Canadian Manufacturing

Canadian businesses more inclined to new talent strategies and work-from-home policies than global counterparts

by CM Staff   

Human Resources Operations

A new survey show that 88 per cent of Canadian C-suite and human capital leaders have talent strategies that are now more focused on workforce agility than ever before.

When compared to global counterparts Canadian companies are more likely to embrace new talent strategies and shift more roles to contingent, project, or contract work, a new survey conducted by recruitment firm Randstad Sourceright says.

Randstad’s 2021 Talent Trends research surveyed 850 C-suite and human capital leaders across 17 markets, including Canada. “Business leaders from around the world were candid in indicating that the pandemic sped up their transformation and some shared it will likely permanently change their workforce model in the months ahead,” Randstad officials said in a Sept. 27 news release.

“You can’t achieve the business agility needed to thrive in today’s world without an agile workforce,” said Jean-Francois Vezina, Randstad’s executive vice president, head of Canada. “If you’ve built a contingent workforce, your business is already experiencing some of the benefits, but as skills gaps widen and demand for talent heats up again, you’re going to have to take a more holistic approach to talent acquisition to get ahead.”

According to Vezina, the future of work is already here, pushed forward by the pandemic and ongoing digitalization. “After more than a year-and-a-half of remote work and flexible schedules, the global workforce has acclimated and embraced a lot of change in a very brief amount of time,” he said.

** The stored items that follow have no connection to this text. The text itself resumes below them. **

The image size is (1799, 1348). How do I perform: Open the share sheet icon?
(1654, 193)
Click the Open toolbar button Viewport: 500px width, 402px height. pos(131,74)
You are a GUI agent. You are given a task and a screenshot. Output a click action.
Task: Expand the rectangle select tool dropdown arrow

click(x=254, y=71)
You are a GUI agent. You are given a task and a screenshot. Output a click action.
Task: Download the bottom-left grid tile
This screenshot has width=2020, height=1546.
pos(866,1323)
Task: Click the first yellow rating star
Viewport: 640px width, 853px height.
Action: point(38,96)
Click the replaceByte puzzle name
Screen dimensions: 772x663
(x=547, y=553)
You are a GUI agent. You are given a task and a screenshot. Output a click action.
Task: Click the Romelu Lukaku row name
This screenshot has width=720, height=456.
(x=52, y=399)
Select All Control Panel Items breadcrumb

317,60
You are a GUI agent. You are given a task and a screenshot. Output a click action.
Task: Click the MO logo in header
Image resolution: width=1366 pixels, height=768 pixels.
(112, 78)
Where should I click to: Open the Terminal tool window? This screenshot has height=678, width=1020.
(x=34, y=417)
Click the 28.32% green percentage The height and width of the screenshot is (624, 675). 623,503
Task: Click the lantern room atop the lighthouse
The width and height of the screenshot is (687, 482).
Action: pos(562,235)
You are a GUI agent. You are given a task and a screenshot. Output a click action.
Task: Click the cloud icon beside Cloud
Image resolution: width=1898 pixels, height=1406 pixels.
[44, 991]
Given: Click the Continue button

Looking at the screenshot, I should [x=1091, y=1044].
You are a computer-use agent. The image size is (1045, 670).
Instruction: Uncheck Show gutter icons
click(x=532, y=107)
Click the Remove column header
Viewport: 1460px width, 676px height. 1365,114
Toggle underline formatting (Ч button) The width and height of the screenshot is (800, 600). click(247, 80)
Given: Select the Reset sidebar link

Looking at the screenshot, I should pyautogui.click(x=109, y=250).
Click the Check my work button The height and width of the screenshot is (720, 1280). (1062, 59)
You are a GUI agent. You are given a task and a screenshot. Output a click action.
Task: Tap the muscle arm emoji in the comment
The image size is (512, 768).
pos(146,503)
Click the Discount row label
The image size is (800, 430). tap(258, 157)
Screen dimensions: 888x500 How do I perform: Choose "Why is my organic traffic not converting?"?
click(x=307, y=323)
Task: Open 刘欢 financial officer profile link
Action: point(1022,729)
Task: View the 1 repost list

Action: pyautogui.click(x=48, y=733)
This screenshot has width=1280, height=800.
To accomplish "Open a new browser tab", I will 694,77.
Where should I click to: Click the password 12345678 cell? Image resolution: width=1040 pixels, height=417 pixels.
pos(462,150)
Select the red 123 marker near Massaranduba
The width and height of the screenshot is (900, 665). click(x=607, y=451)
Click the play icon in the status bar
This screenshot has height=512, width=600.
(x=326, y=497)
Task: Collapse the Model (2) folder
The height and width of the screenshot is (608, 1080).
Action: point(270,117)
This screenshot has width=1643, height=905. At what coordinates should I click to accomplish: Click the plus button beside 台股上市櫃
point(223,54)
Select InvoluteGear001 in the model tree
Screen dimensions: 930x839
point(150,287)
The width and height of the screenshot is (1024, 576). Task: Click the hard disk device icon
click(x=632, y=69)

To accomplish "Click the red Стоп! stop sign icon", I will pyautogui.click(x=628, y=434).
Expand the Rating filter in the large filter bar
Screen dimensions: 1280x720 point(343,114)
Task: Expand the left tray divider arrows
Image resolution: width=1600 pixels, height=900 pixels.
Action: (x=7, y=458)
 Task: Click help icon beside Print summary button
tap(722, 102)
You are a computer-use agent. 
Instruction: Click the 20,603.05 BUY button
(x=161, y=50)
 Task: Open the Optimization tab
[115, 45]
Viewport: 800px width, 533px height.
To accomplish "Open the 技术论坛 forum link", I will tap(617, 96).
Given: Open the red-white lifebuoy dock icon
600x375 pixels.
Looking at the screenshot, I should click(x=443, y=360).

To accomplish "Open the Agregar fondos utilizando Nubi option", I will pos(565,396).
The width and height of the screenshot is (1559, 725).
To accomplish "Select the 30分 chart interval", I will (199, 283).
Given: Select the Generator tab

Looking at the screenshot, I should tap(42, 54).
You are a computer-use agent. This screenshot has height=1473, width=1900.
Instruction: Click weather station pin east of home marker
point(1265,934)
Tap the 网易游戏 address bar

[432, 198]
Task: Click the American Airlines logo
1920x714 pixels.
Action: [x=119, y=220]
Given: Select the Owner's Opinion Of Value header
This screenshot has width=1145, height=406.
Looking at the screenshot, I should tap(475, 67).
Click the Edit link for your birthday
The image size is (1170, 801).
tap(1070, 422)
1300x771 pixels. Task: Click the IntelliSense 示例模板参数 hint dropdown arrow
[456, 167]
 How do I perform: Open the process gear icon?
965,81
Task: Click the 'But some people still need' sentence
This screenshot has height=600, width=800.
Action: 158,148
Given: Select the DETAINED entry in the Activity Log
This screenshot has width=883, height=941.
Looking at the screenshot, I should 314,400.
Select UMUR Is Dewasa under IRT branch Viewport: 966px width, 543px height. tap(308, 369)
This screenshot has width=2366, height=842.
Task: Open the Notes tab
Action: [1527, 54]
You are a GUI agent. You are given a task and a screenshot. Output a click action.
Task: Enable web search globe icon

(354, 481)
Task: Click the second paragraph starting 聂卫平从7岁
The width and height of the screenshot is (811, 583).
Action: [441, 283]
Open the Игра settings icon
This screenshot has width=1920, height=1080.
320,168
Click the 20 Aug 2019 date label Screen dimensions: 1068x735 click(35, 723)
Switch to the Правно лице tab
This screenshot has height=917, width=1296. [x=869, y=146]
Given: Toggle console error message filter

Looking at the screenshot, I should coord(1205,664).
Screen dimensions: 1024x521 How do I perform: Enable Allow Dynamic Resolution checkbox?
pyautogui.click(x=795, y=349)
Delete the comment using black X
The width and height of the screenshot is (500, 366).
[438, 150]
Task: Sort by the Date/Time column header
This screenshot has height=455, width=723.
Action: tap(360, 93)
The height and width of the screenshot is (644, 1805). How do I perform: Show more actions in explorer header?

Survey results indicate that:

  • 88 per cent of Canadian C-suite and human capital leaders say their talent strategies are now more focused on workforce agility than ever before. Globally the number is 77 per cent, with 56 per cent expecting to shift more of their roles to contingent, project or contract work.
  • Globally, 47 per cent of organizations are increasing budgets earmarked for total talent investment to determine the best mix of permanent and contingent workers. In Canada it’s higher with 54 per cent increasing budgets and 63 per cent expecting to implement total talent management in 2021.

“As economic recovery accelerates around the world, the contingent workforce will be critical to making the most of market opportunities for many companies over the next year,” Vezina said. “Businesses would be wise to consider how flexible talent can help them gain business agility during this time of heightened volatility and opportunity.”

The pandemic has made companies more cognizant of the need to offer flexible work arrangements., Randstad said, and the survey results indicate this is particularly true for Canadian companies:

  • 84 per cent will consider some sort of permanent work-from-home policy post-pandemic.
  • 59 per cent of permanent employees are currently working remotely, nearly twice as many as before the pandemic (28 per cent).

Canada’s human capital leaders also see the need to lean more on technology and analytics to attract and retain talent, the survey reveals – specifically, Canadian companies interviewed for the Talents Trends Report indicated:

  • 40 per cent will keep their predictive talent analytics budgets steady, and 50 per cent are stating they are increasing their investments in this area.
  • 84 per cent say talent analytics play a critical role in sourcing, attracting, engaging, and retaining talent. Last year, this figure was 74 per cent.
  • 72 per cent believe that AI will open-up new opportunities for talent, and 62 per cent believe jobs will be lost from broad adoption.

“With so much innovation occurring, every organization should constantly assess how new tools can be used to offload low-value, repetitive work from their workers so they can focus on revenue-impacting activities,” Vezina said.